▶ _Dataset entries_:
════════════════════

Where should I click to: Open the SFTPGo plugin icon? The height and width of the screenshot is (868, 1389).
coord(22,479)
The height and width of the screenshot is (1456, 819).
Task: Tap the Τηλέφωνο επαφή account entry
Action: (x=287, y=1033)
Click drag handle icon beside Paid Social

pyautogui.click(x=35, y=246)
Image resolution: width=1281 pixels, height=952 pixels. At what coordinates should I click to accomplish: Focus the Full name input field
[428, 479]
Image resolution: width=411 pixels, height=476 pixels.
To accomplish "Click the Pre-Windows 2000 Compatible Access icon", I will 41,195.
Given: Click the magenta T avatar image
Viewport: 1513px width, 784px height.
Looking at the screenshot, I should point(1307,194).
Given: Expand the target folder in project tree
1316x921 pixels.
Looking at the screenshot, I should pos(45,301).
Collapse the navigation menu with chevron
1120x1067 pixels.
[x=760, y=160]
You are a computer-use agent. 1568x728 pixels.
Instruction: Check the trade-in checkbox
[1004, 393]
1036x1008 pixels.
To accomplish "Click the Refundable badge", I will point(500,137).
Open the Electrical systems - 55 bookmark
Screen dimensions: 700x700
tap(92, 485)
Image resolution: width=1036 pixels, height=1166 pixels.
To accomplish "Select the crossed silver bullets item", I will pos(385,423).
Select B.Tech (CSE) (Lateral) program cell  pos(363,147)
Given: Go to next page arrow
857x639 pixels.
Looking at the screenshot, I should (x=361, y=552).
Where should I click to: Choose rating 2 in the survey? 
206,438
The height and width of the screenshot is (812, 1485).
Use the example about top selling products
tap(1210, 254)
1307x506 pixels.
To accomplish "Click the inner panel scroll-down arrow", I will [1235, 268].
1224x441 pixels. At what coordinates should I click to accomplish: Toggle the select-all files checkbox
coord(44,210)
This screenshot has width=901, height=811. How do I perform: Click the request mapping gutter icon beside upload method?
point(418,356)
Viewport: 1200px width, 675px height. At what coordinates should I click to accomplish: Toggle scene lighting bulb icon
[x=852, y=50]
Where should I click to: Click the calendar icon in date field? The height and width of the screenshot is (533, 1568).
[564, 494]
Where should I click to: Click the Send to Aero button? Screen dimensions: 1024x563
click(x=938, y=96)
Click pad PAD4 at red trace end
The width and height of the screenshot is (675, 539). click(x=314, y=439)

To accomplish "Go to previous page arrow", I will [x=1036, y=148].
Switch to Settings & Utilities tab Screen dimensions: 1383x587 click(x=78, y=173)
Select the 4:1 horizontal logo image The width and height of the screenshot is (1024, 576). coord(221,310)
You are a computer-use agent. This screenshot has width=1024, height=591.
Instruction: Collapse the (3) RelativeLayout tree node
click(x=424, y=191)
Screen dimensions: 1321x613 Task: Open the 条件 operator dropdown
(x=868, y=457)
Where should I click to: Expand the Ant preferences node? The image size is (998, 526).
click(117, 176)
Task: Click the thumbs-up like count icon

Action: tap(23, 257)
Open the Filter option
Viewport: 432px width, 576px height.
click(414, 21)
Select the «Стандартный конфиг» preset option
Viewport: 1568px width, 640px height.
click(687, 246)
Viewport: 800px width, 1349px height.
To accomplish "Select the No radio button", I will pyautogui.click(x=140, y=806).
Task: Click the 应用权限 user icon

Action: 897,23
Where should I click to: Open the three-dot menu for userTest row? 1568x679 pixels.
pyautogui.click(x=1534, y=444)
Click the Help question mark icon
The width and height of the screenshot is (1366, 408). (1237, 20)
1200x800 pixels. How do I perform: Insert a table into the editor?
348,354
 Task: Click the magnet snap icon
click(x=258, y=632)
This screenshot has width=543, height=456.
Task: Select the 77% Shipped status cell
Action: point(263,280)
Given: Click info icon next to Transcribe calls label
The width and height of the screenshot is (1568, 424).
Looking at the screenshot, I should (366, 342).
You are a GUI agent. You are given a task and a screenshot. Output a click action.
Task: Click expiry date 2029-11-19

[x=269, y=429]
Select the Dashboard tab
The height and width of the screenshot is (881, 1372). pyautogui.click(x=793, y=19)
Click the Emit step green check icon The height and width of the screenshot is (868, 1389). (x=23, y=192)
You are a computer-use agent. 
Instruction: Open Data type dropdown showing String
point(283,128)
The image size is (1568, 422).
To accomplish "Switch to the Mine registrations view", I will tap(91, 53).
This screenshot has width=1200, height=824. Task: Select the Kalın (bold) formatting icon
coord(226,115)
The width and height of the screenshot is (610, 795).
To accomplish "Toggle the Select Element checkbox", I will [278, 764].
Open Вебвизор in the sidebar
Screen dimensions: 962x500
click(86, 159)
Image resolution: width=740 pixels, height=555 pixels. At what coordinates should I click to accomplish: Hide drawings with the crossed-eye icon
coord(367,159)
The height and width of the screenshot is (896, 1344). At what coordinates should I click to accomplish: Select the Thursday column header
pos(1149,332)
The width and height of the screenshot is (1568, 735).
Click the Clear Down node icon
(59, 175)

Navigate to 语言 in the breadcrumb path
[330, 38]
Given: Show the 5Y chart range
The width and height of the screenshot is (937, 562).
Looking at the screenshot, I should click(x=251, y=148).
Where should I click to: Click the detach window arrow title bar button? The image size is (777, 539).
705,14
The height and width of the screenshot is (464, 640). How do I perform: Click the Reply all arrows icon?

════════════════════

▶ _Exercise description_: Please copy out each line in the entries that mentions the string "page".

▶ _Result for this task_:
Given: Go to next page arrow
To accomplish "Go to previous page arrow", I will [x=1036, y=148].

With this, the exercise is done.